GSJニュースレター NO.11 2005/8

サイエンスキャンプ2005報告
川辺 禎久 (地質調査情報センター)・中川 充 (北海道産学官連携センター)



西山火口での参加者による記念撮影.

 日本科学技術振興財団が主催し,産総研北海道産学官連携センター・地質調査総合センターが行う恒例のサイエンスキャンプが7月25日から27日にかけて行われました.

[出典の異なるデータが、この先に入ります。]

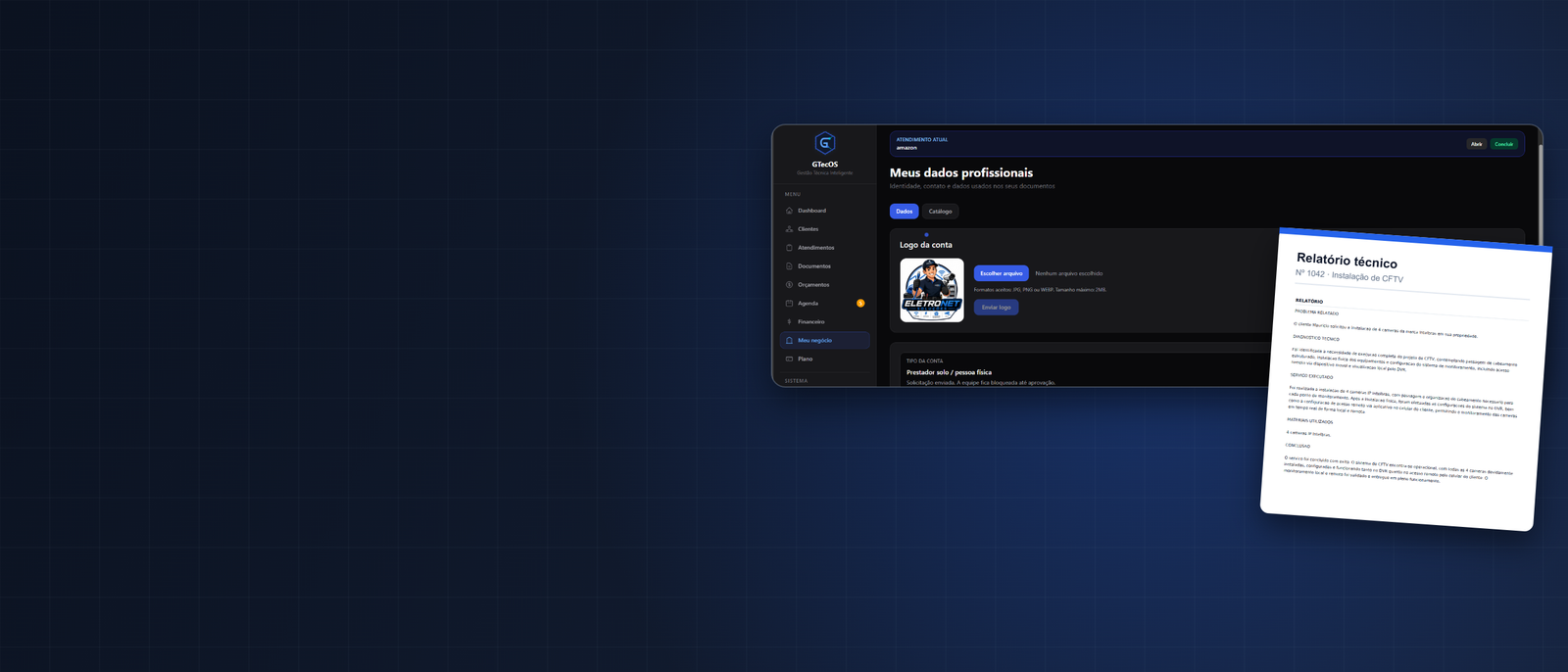This screenshot has width=1568, height=672.
Task: Click the Eletronet logo thumbnail
Action: point(932,290)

 今年の参加者は,全国から集まった高校1年生4名,2年生6名の計10名.25日昼過ぎに新千歳空港で集合後,まずは札幌市月寒の産総研北海道センターに移動し,北海道センター所長吉田さんの挨拶に続き,ゲノムファクトリー研究部門副部門長の扇谷さん,糖鎖工学研究センターの清水さん,メタンハイドレート研究ラボの海老沼さん,キャンプに同行するゲノムファクトリー研究部門の安野さんにより,各実験室,遺伝子組み換え植物温室の見学,メタンハイドレートの実物燃焼実演などを行いました.その後,宿泊先である休暇村支笏湖に移動,包括協定の一環として特別参加の北海道大学の中川光弘教授と合流しました.夜のミーティングでは中川教授と中川 充による火山と有珠山についての講義があり,翌日の見学に備えました.

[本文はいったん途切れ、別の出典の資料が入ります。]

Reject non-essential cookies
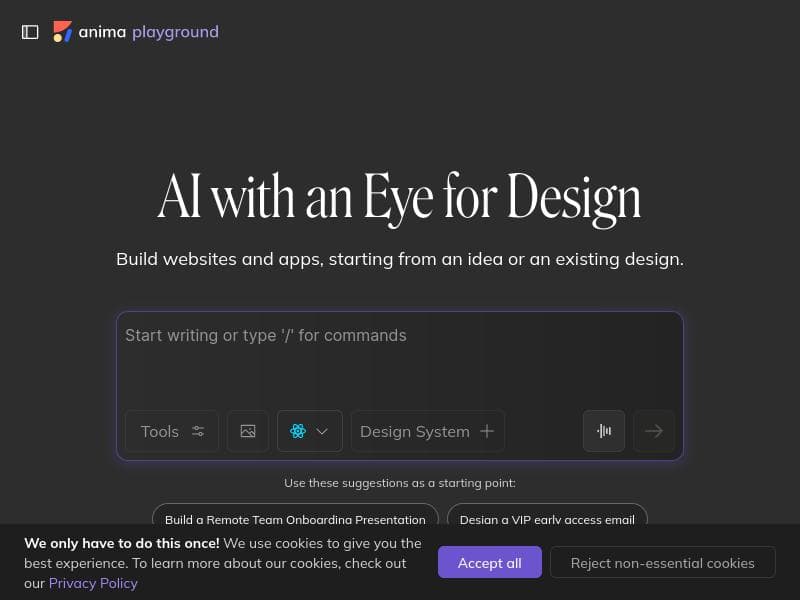The width and height of the screenshot is (800, 600). [x=662, y=562]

 翌26日は,キャンプのハイライトである昭和新山登山と,2000年有珠山噴火西山火口の見学です.三松正夫記念館館長の三松三朗さんの案内で,昭和新山屋根山頂上まで登り,押し上げられた旧河床堆積物,天然煉瓦,貫入したデイサイト溶岩などを観察しました.生徒さんたちは,慣れないハンマーを使って,貫入したデイサイト溶岩を探していました.2000年有珠山噴火西山火口の観察では,噴気に捲かれたり,いまだ100度近い地温を示す地熱地帯,断層群,傾き破壊された家屋を目の当たりにし,初めて体感する自然の力に圧倒されたようです.夜には,川辺による三宅島2000年噴火の解説,安野さんの遺伝子組み換え植物のお話のほか,北海道センター金子さんによる,地元民ならではの北海道講座も開かれ,おおいに盛り上がりました.

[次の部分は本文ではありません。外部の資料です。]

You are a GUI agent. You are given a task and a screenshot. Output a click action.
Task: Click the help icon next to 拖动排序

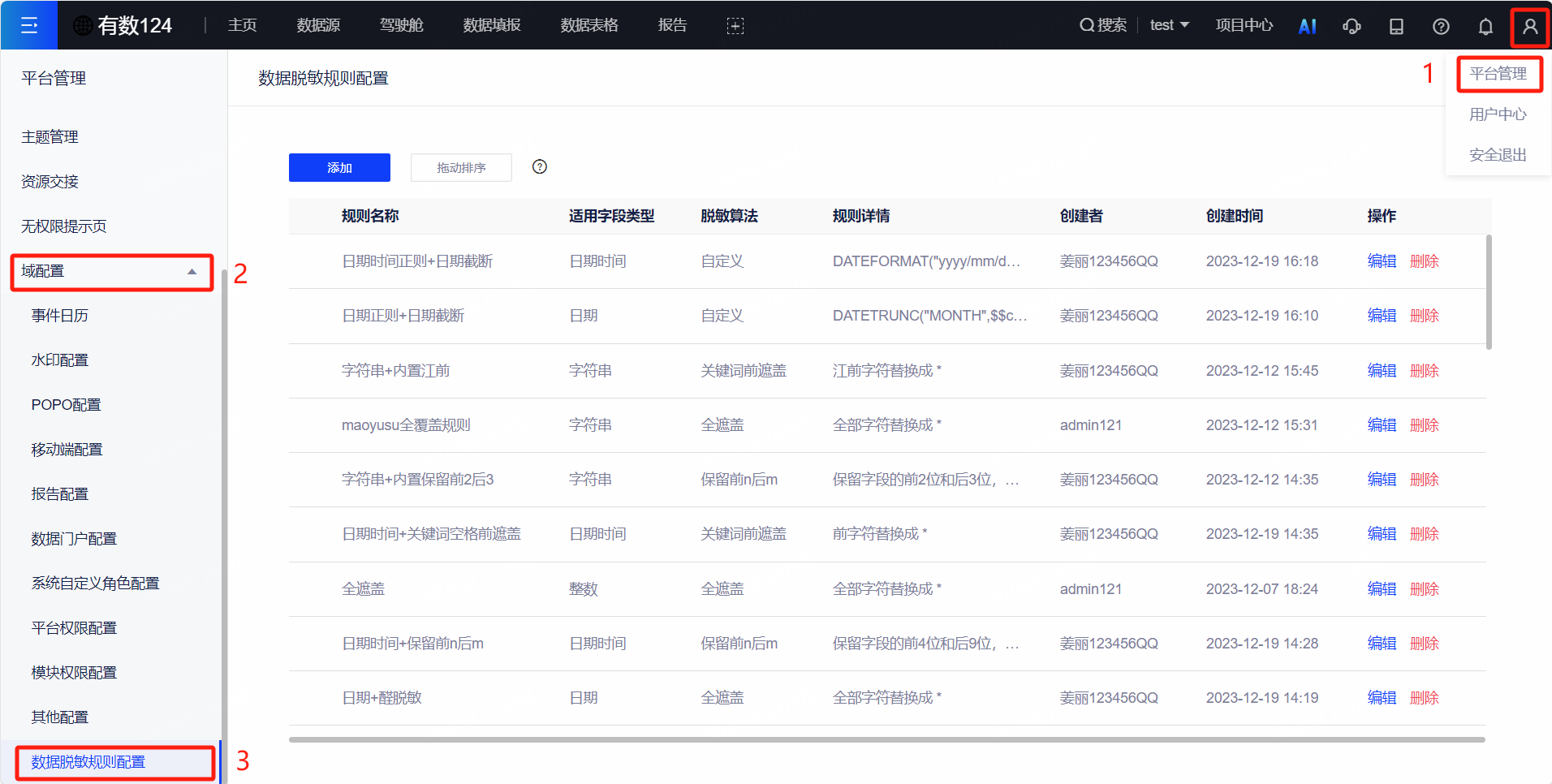click(x=539, y=167)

 最終日は,伊達市の消防防災センターを訪れ,防災体験施設,有珠山に関する展示などを見学しました.地元新聞社の取材も受け,29日の記事中には「噴石採取が楽しかった」との生徒の感想が掲載されました.その後,千歳市に移動し,昼食の後,閉講式が行われ,生徒一人ひとりに修了証書が渡されました.

 台風接近の影響もほとんどなく,無事キャンプが終了したのはなによりでした.今回はややおとなしめの生徒さんが多かったのですが,研究現場や実物に触れることで,自分たちの進路などになにがしかのヒントを得てくれたものと思います.

 最後に,キャンプを支援していただいた,北海道センター前田さん,中川啓子さん,羽坂さん,日本科学技術振興財団の橋山さんに感謝いたします.